Config files

With docker we can make sure that our compute environment is reproducible, but that does not mean that all our experiments magically become reproducible. There are other factors that are important for creating reproducible experiments.

In this paper (highly recommended read) the authors tried to reproduce the results of 255 papers and tried to figure out which factors were significant to succeed. One of those factors was "Hyperparameters Specified" e.g. whether or not the authors of the paper had precisely specified the hyperparameters that were used to run the experiments. It should come as no surprise that this can be a determining factor for reproducibility. However it is not a given that hyperparameters are always well specified.

Configure experiments

There is really no way around it: deep learning contains a lot of hyperparameters. In general, a hyperparameter is any parameter that affects the learning process (e.g. the weights of a neural network are not hyperparameters because they are a consequence of the learning process). The problem with having many hyperparameters to control in your code is that if you are not careful and structure them it may be hard after running an experiment to figure out which hyperparameters were actually used. Lack of proper configuration management can cause serious problems with reliability, uptime, and the ability to scale a system.

One of the most basic ways of structuring hyperparameters is just to put them directly into your train.py script in some object:

class my_hp:
    batch_size: 64
    lr: 128
    other_hp: 12345

# easy access to them
dl = DataLoader(Dataset, batch_size=my_hp.batch_size)

the problem here is configuration is not easy. Each time you want to run a new experiment, you basically have to change the script. If you run the code multiple times without committing the changes in between then the exact hyperparameter configuration for some experiments may be lost. Alright, with this in mind you change strategy to use an argument parser e.g. run experiments like this:

python train.py --batch_size 256 --learning_rate 1e-4 --other_hp 12345

This at least solves the problem with configurability. However, we again can end up losing experiments if we are not careful.

What we really want is some way to easily configure our experiments where the hyperparameters are systematically saved with the experiment. For this we turn our attention to Hydra, a configuration tool that is based around writing config files to keep track of hyperparameters. Hydra operates on top of OmegaConf which is a yaml based hierarchical configuration system.

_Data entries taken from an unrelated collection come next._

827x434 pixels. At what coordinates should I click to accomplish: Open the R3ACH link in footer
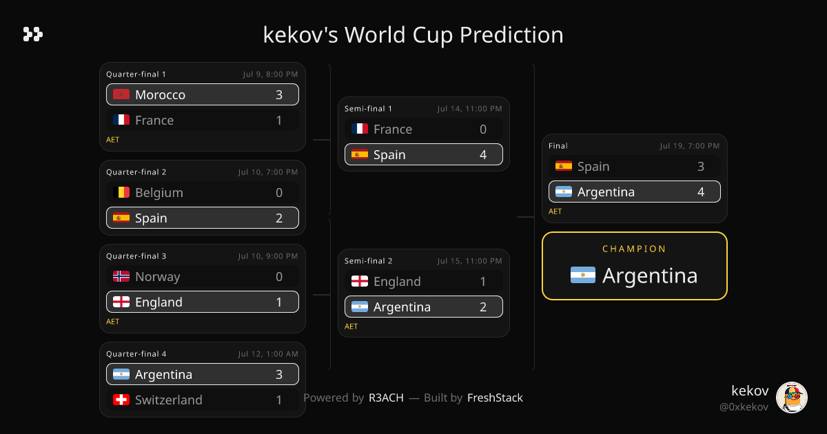(386, 397)
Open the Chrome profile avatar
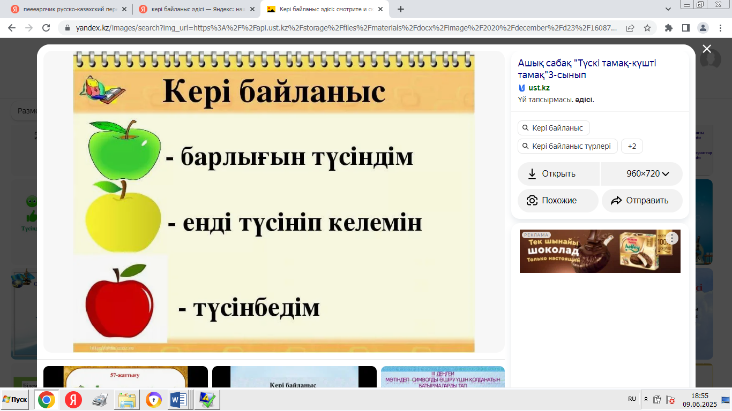The image size is (732, 411). (703, 28)
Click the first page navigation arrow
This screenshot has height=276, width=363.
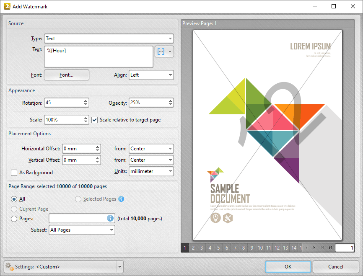pyautogui.click(x=322, y=248)
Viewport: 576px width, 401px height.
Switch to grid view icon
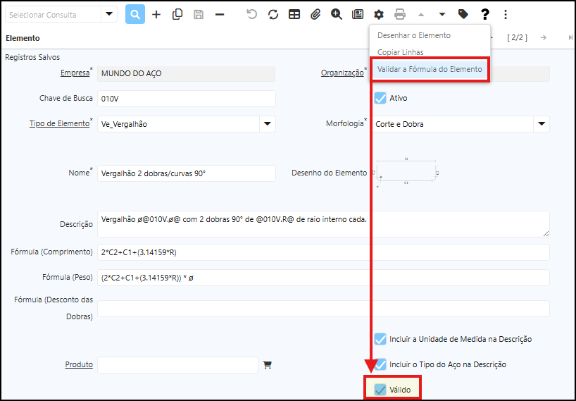coord(294,14)
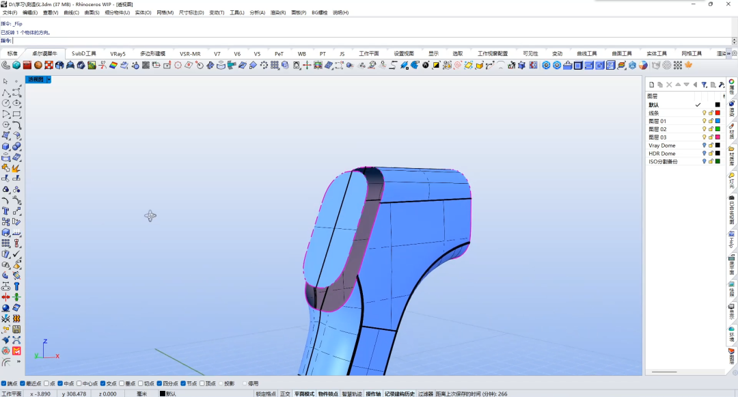Switch to the SubD工具 toolbar tab
The image size is (738, 397).
84,53
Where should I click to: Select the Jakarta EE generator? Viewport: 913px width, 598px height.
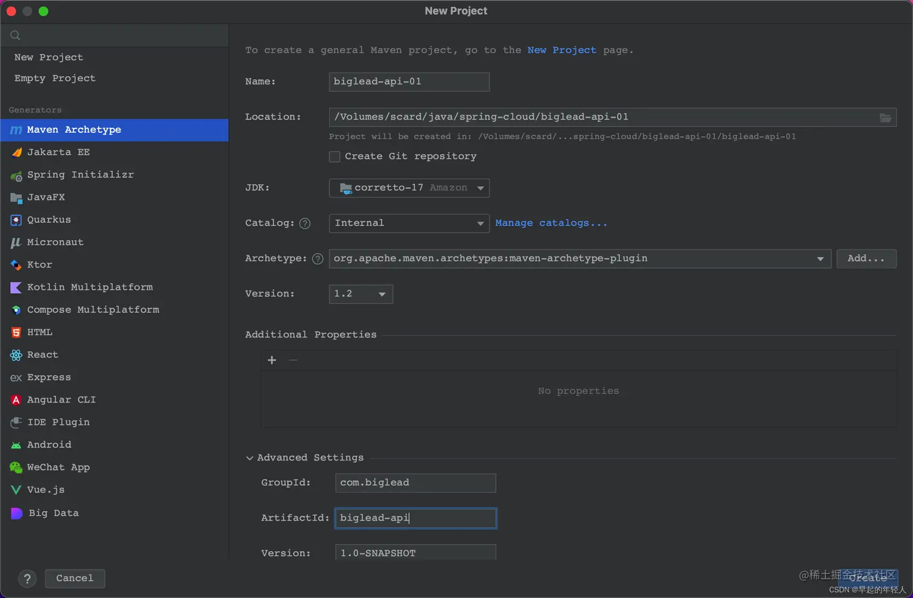(58, 152)
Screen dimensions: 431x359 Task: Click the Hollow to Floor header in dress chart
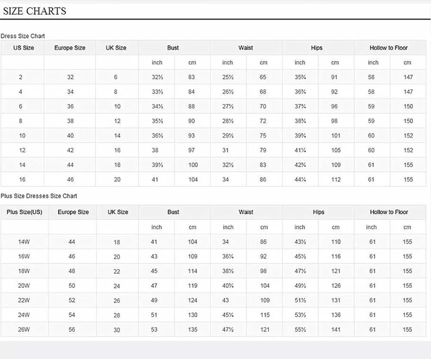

A simple yaml configuration file could look like

#config.yaml
hyperparameters:
  batch_size: 64
  learning_rate: 1e-4

with the corresponding Python code for loading the file

from omegaconf import OmegaConf
# loading
config = OmegaConf.load('config.yaml')

# accessing in two different ways
dl = DataLoader(dataset, batch_size=config.hyperparameters.batch_size)
optimizer = torch.optim.Adam(model.parameters(), lr=config['hyperparameters']['learning_rate'])

or using hydra for loading the configuration

import hydra

@hydra.main(config_name="config.yaml")
def main(cfg):
    print(cfg.hyperparameters.batch_size, cfg.hyperparameters.learning_rate)

if __name__ == "__main__":
    main()

The idea behind refactoring our hyperparameters into .yaml files is that we disentangle the model configuration from the model. In this way it is easier to do version control of the configuration because we have it in a separate file.

❔ Exercises

Exercise files

The main idea behind the exercises is to take a single script (that we provide) and use Hydra to make sure that everything gets correctly logged such that you would be able to exactly report to others how each experiment was configured. In the provided script, the hyperparameters are hardcoded into the code and your job will be to separate them out into a configuration file.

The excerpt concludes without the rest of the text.